▶ **TEXT EXTRACT**
How to reencode a large Matroska container to something smaller

Carlo Wood, Jul 2007

Used utilities

This recipe uses the following utilities:

UtilityDebian Package
mkvmergemkvtoolnix
mkvextractmkvtoolnix
mplayermplayer
mencodermencoder
MP4Boxgpac
mp4creatormpeg4ip-server
bcbc
statcoreutils
exprcoreutils

The recipe

Suppose you have a large Matroska container (extension .mkv or .mka) and you want to make a smaller version. For the sake of copying and pasting command, I'll use environment variables. Let MKVFILE be the original Matroska container:

MKVFILE="the.matrix.revolutions.2003.dvd9.720p.hddvd.x264-hv.mkv"

The first step is to extract the audio. You don't want to touch the audio, so we'll leave it intact. However, we need to know it's size, therefore we start with extracting it.

List all the tracks in Matroska container:

$ mkvmerge -i "$MKVFILE"
File 'the.matrix.revolutions.2003.dvd9.720p.hddvd.x264-hv.mkv': container: Matroska
Track ID 1: video (V_MPEG4/ISO/AVC)
Track ID 2: audio (A_AC3)

See the NOTES of man mkvextract for the meaning of (A_AC3) and (V_MPEG4/ISO/AVC).

The audio is in track 2, therefore extract track 2:

mkvextract tracks "$MKVFILE" 2:audio.ac3

Store the size in bytes in AUDIOSIZE:

AUDIOSIZE=$(stat -c%s audio.ac3); echo $AUDIOSIZE

Next, we need to calculate new values for the resolution and bitrate. In order to do so we need some information about the original file.

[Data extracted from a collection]

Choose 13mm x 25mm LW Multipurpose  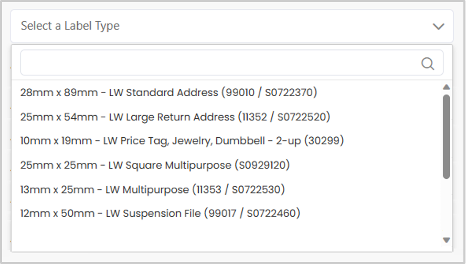pos(152,189)
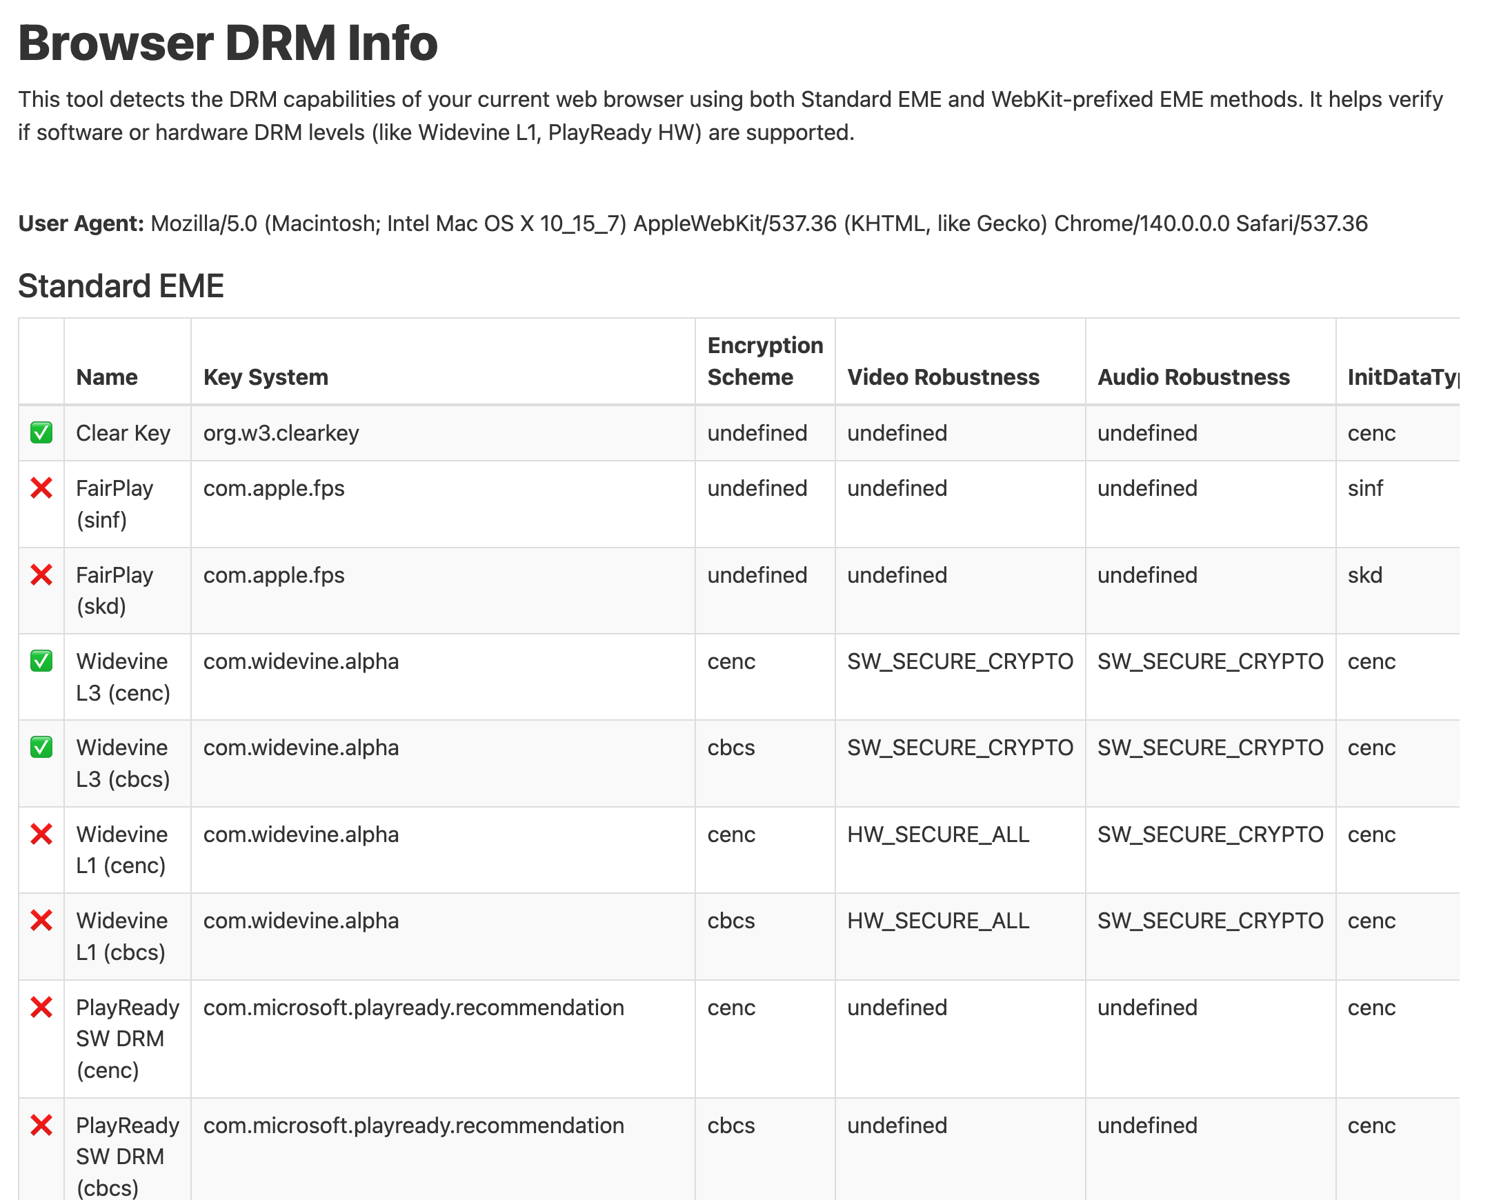Click the green check icon for Clear Key
The width and height of the screenshot is (1501, 1200).
[x=41, y=433]
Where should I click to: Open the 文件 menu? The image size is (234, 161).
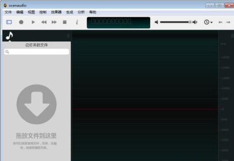tap(8, 12)
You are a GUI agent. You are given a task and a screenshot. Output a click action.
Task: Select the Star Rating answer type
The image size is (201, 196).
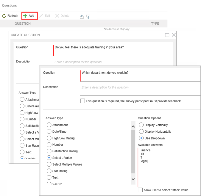coord(49,171)
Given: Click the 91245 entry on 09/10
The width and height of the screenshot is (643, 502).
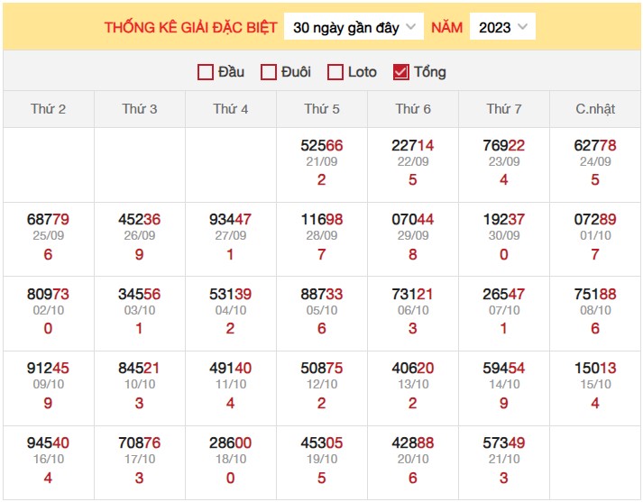Looking at the screenshot, I should [x=49, y=368].
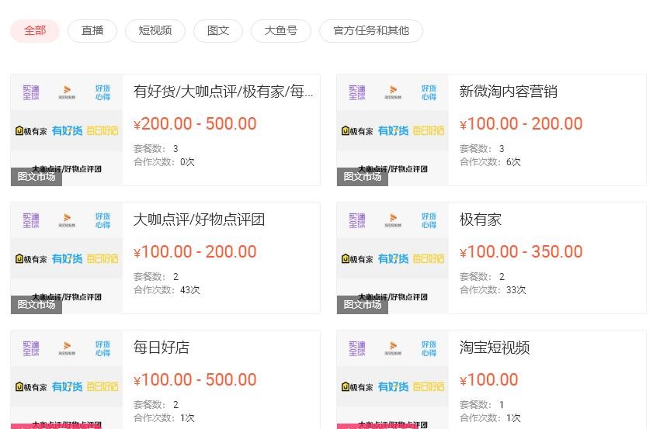
Task: Click the 有好货 logo in 每日好店 thumbnail
Action: [x=67, y=386]
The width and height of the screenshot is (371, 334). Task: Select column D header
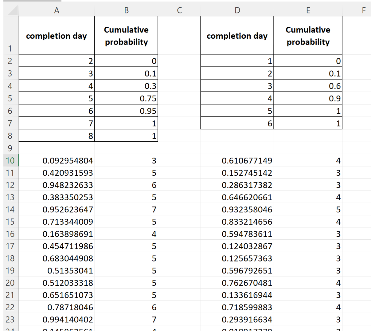pyautogui.click(x=237, y=10)
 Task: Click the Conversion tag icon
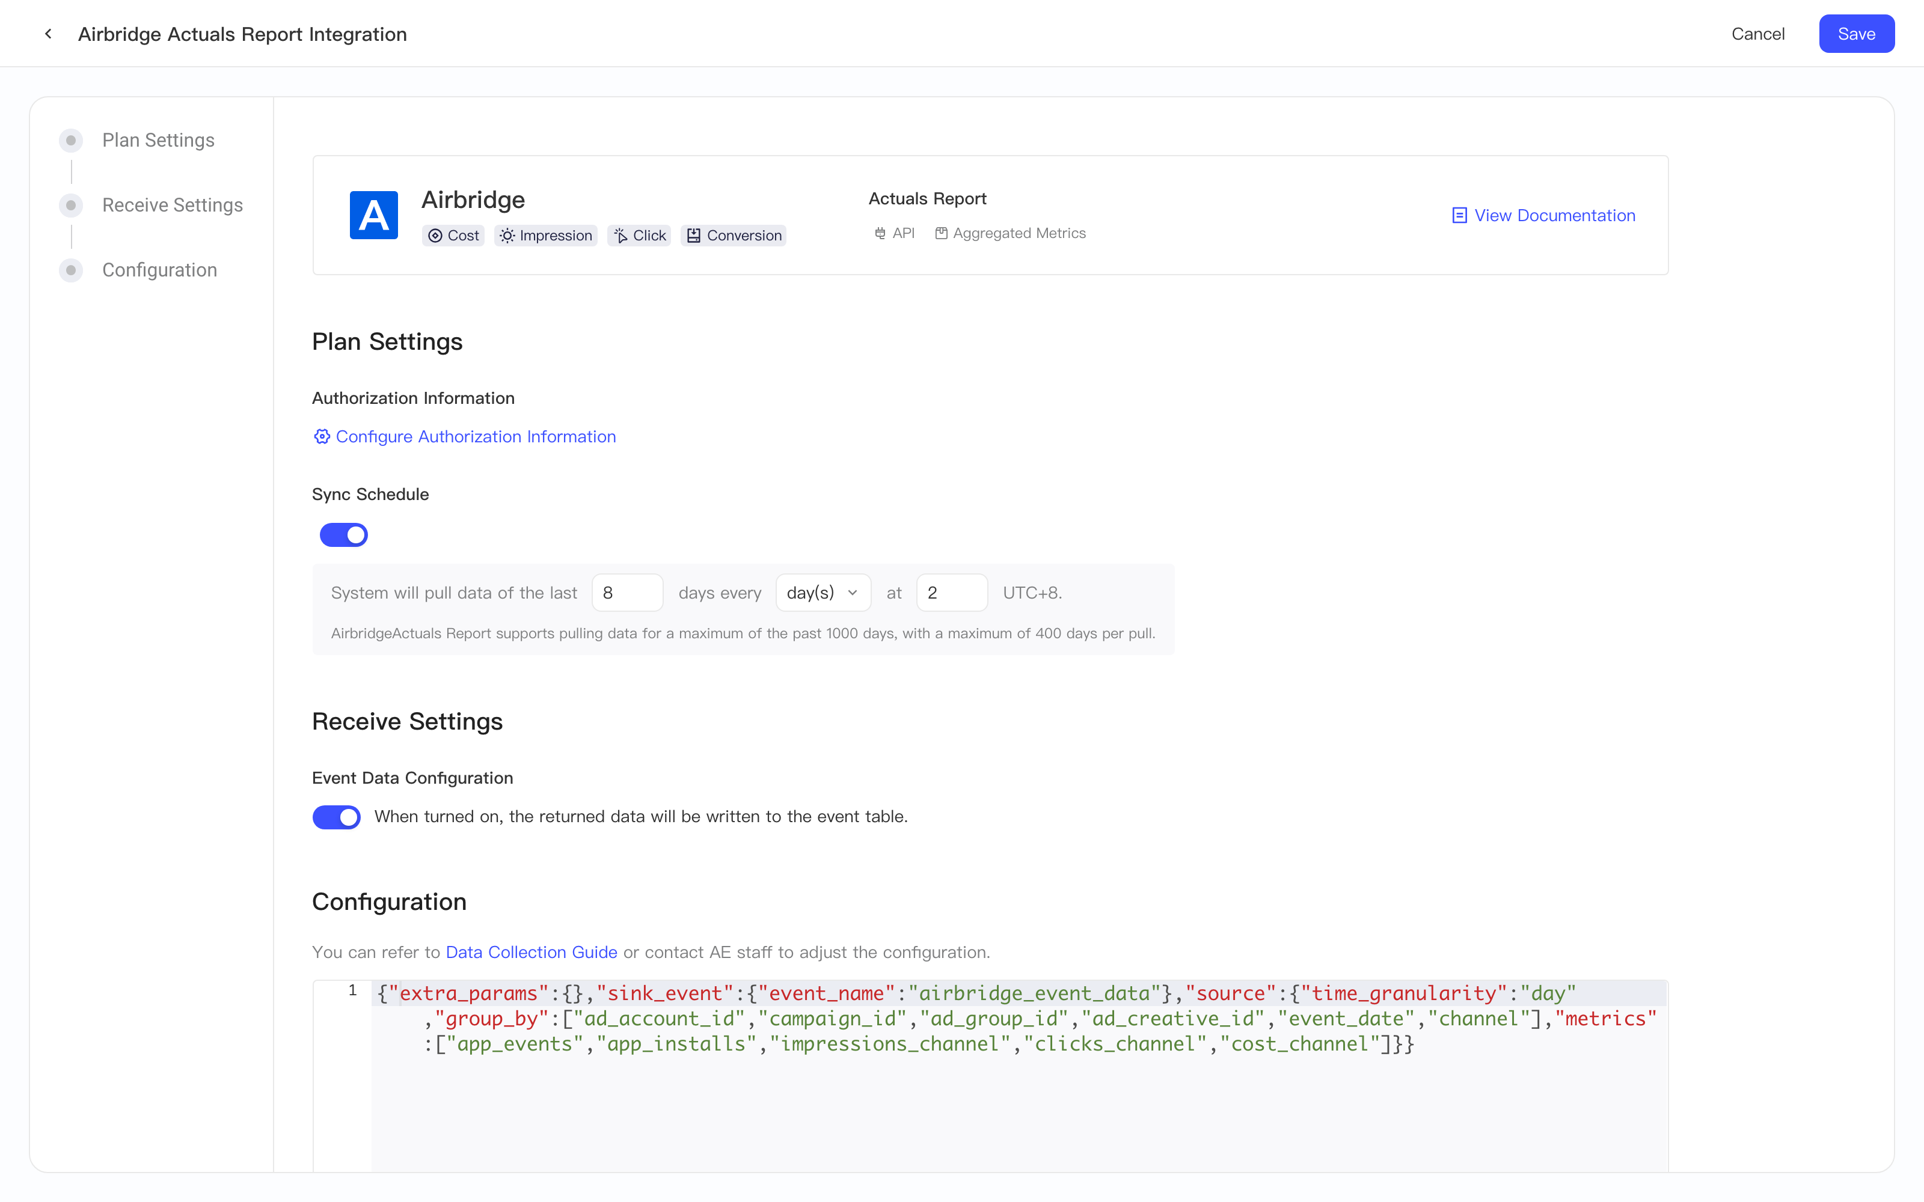(693, 235)
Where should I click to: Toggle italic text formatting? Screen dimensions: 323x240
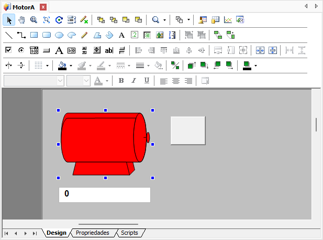click(x=133, y=81)
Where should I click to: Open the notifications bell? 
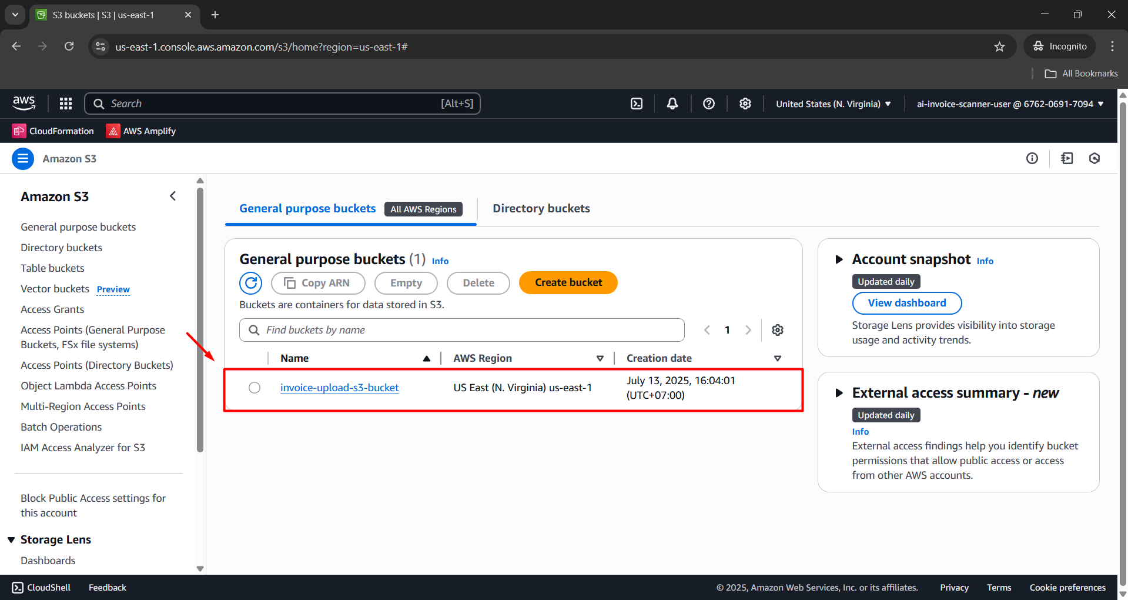click(x=672, y=103)
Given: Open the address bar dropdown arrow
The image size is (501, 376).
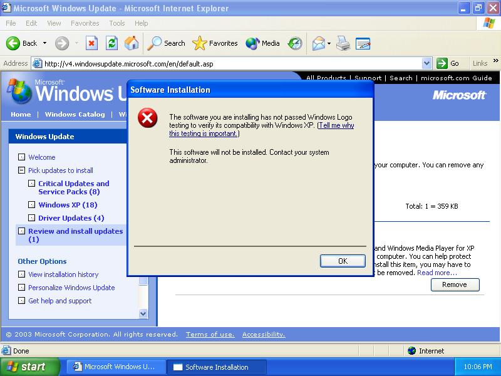Looking at the screenshot, I should 427,63.
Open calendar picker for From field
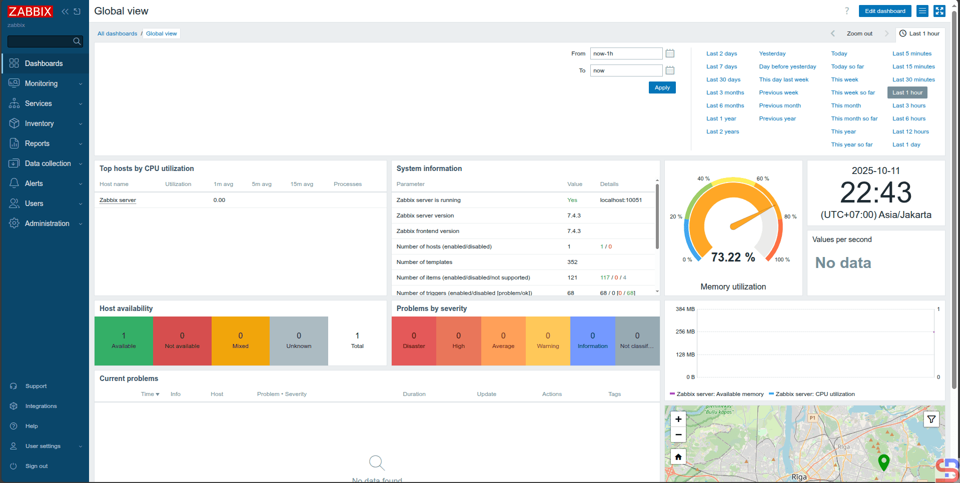The height and width of the screenshot is (483, 960). [670, 54]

▶ **PROBLEMS TO SOLVE**
1. In the Matroska reencoding recipe, swap "Track ID" for "Stream ID" and write out the passage between "List all the" and "2: audio (A_AC3)", inclusive.
2. According to the Matroska reencoding recipe, why is the audio extracted first even though it will be left intact?

▶ **RESPONSES FOR EACH TASK**
1.
List all the tracks in Matroska container:

$ mkvmerge -i "$MKVFILE"
File 'the.matrix.revolutions.2003.dvd9.720p.hddvd.x264-hv.mkv': container: Matroska
Stream ID 1: video (V_MPEG4/ISO/AVC)
Stream ID 2: audio (A_AC3)

2. The audio is not touched, but its size has to be known. Extracting it to a separate file makes it possible to measure that size in bytes.